Photography was mastered by the first generation of photographers in the mid-nineteenth century as both an exercise in the latest pure science and also as a commercial enterprise. Their success inspired the next generation of photographers and served as the driving force to spread of the art.
In Japanese photographic history, it can be said that the bulk of demand during the mid-nineteenth century was for portraits. After the Meiji Restoration (1868) photography became generally accepted throughout society as‘an easy way of creating individual portraits'. In response to public and private demand, the field later expanded to include the production of records of public works projects and replaced the role of woodblock prints in providing visual images of kabuki actors or famous places.

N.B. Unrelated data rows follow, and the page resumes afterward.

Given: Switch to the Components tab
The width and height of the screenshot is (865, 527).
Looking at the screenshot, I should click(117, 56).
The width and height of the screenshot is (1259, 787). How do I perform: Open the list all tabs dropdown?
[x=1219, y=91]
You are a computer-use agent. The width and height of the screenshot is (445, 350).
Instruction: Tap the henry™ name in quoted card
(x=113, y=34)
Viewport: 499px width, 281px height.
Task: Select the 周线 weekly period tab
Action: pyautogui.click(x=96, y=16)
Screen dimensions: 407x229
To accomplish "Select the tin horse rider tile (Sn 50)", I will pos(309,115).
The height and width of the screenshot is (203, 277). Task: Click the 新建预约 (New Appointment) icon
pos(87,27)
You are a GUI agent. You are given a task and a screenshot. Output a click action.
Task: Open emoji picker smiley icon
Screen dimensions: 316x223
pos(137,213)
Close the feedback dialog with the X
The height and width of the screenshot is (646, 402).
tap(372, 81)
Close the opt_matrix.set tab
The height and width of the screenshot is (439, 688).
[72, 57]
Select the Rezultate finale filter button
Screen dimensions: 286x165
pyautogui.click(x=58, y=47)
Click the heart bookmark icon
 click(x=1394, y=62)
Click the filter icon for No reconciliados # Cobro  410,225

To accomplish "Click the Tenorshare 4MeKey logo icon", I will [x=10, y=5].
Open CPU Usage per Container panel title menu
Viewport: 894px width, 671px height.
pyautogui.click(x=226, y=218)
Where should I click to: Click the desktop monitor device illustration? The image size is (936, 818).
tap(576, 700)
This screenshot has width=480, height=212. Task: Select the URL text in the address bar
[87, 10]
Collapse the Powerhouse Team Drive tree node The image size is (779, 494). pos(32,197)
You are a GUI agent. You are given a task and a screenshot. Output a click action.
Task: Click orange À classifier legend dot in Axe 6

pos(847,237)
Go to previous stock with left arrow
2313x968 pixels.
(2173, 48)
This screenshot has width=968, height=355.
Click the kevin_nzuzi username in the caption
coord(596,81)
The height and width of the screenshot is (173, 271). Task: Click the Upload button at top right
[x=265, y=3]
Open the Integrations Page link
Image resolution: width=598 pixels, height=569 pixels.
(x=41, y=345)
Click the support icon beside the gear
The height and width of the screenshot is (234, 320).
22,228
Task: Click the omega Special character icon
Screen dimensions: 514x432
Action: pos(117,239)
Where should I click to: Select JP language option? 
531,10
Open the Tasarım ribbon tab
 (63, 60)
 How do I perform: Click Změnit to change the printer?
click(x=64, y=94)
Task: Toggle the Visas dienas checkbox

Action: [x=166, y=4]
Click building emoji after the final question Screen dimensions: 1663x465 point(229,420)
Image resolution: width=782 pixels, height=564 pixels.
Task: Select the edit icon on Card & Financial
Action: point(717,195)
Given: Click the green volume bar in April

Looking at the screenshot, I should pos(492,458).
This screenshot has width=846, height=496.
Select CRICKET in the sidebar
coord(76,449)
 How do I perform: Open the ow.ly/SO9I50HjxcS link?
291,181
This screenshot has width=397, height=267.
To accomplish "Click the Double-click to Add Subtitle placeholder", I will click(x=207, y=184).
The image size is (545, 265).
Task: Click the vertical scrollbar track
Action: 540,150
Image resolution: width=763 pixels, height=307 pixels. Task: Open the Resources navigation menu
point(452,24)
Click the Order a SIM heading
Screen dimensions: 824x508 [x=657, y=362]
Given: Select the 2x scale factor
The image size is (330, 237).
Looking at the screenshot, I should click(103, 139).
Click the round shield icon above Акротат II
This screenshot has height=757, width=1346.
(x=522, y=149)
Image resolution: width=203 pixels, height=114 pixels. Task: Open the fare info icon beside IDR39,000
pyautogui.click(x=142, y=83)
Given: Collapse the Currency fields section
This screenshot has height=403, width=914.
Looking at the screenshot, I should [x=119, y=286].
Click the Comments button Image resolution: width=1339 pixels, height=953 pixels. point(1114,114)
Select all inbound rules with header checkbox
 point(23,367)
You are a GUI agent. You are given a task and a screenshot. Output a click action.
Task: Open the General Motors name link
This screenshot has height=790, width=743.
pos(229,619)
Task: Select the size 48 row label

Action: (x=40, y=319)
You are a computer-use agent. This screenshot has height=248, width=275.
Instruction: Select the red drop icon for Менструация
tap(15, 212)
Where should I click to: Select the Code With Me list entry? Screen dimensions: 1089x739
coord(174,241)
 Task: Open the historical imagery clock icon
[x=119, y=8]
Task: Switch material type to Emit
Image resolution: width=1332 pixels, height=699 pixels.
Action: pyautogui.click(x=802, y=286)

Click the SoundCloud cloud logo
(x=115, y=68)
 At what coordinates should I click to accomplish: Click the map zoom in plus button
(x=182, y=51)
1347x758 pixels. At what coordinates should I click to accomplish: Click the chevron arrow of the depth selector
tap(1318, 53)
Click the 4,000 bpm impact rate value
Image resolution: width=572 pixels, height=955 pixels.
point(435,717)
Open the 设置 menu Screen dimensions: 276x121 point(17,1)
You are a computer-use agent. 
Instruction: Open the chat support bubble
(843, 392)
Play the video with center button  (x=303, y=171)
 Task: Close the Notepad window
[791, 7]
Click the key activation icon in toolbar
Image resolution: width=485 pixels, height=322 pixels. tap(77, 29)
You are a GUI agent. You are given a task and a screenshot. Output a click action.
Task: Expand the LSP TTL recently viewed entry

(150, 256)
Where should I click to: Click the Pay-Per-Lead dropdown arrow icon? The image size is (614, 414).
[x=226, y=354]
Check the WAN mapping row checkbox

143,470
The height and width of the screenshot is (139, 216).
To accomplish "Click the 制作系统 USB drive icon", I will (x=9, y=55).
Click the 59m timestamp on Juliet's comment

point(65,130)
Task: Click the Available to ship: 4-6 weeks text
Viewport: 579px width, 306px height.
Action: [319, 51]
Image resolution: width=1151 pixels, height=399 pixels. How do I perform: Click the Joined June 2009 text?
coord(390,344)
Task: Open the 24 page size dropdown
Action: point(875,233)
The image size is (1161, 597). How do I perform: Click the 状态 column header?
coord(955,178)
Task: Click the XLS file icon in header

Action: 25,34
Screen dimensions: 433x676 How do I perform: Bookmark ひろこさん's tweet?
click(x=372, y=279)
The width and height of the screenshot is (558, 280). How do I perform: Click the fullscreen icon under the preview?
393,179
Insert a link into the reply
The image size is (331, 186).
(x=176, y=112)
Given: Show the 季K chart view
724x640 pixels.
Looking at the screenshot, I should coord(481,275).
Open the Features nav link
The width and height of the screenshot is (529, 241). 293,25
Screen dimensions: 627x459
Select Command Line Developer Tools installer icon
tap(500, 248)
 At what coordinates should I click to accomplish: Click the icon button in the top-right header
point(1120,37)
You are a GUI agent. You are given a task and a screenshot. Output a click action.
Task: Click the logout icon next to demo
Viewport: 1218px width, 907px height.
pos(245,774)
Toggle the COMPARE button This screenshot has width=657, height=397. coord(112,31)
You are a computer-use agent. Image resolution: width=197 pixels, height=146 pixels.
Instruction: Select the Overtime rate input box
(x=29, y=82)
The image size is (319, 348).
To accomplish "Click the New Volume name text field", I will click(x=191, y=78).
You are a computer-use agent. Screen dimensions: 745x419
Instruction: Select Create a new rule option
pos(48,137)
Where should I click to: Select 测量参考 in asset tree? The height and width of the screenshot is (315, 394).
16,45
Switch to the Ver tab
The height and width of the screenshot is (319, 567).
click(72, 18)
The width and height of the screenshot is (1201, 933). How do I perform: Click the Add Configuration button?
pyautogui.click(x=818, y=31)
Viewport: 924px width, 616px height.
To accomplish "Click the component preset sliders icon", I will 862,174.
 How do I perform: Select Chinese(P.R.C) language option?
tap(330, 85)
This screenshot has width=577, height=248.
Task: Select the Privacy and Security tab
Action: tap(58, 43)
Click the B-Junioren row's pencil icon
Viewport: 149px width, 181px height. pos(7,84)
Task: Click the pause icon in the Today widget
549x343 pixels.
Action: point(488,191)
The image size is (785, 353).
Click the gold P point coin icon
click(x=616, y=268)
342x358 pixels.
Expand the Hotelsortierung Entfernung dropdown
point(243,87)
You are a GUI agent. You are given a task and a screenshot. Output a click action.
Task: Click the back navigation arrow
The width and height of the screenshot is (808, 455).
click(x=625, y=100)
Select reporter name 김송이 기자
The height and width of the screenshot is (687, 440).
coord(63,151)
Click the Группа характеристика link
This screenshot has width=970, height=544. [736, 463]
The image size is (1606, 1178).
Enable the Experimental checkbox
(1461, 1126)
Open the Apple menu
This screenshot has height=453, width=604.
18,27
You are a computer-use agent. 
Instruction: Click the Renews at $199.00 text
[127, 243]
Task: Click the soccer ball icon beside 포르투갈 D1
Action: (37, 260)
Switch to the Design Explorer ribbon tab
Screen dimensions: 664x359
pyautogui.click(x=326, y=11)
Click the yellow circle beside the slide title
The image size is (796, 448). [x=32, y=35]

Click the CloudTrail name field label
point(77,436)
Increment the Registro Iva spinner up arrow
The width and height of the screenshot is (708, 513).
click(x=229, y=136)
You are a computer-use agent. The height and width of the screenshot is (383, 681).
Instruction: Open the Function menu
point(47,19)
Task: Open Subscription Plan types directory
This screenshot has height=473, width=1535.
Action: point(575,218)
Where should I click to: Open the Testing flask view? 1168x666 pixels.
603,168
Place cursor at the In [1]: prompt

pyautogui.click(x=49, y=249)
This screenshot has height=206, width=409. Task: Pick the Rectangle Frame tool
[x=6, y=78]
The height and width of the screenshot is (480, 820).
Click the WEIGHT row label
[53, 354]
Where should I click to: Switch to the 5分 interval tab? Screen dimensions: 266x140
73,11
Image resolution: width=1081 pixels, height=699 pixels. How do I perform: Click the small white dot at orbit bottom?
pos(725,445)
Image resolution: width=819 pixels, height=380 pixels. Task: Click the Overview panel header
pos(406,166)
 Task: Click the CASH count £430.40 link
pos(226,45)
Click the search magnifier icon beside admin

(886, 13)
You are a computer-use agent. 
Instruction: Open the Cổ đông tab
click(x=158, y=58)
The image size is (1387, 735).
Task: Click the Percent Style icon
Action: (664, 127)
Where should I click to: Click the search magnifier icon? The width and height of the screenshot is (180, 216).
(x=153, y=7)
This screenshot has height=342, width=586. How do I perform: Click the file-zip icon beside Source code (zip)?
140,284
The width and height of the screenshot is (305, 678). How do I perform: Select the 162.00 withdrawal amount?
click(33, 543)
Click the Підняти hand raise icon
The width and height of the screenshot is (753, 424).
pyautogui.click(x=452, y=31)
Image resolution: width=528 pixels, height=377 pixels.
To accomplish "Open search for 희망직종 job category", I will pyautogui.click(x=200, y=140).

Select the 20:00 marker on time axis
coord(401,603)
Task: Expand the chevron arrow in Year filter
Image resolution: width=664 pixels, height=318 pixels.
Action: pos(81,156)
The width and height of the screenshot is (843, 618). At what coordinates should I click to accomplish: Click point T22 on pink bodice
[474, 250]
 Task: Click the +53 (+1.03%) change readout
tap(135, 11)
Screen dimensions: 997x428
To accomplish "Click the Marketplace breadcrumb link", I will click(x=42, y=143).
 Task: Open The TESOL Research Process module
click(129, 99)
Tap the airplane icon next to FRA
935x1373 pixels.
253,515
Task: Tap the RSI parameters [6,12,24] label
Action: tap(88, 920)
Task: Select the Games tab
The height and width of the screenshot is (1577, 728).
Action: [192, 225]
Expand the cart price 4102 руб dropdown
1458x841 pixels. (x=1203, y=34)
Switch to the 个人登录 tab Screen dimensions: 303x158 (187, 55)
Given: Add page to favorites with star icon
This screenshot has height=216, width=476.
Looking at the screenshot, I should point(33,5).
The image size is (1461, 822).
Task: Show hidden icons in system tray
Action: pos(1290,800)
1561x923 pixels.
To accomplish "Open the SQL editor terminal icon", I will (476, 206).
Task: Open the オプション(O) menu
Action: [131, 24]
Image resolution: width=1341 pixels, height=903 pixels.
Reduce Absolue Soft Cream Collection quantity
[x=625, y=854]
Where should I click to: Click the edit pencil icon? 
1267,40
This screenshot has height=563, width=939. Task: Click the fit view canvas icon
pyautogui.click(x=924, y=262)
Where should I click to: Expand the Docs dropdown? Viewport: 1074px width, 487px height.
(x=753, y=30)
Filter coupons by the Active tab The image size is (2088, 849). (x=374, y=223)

After the pioneers there came the second-generation photographers, people like INOUE Shunzo, who learned his art during the feudal period and began producing works at the photographic studio belonging to Lord Yamauchi, Daimyo of Tosa Domain in 1869, before going on to become independent. There were also official institutions, such as the Tokyo Printing Bureau (now the National Printing Bureau) that was established in 1878 and contained a studio where large numbers of people had their portraits taken, including many members of the general public.
Unlike the first generation photographers who learned their art through contact with foreigners, the second generation had Japanese teachers and studied from literature written in Japanese. In Nagasaki in addition to students such as SETSU Shinjiro, TAKESHITA Keiji, KIYOKAWA Takeyasu, etc., UENO Hikoma’s sons, Yoichiro and Hidejiro also established themselves as photographers. These photographers in turn, passed their knowledge on to the next generation. In this way, many apprentices appeared, eager to learn photography, and as they also established themselves as photographers, numbers swelled, making the field increasingly competitive.
From the early to mid Meiji period (late 19th century), Japanese photography expanded its target from the personal to public issues. It was not a period when everybody was able to take their own photographs, but neither was photography used to create artistic expressions. However, it was during this period that people achieved a general understanding of what photography meant.
Text from the Tokyo Metropolitan Museum of Photography 2011.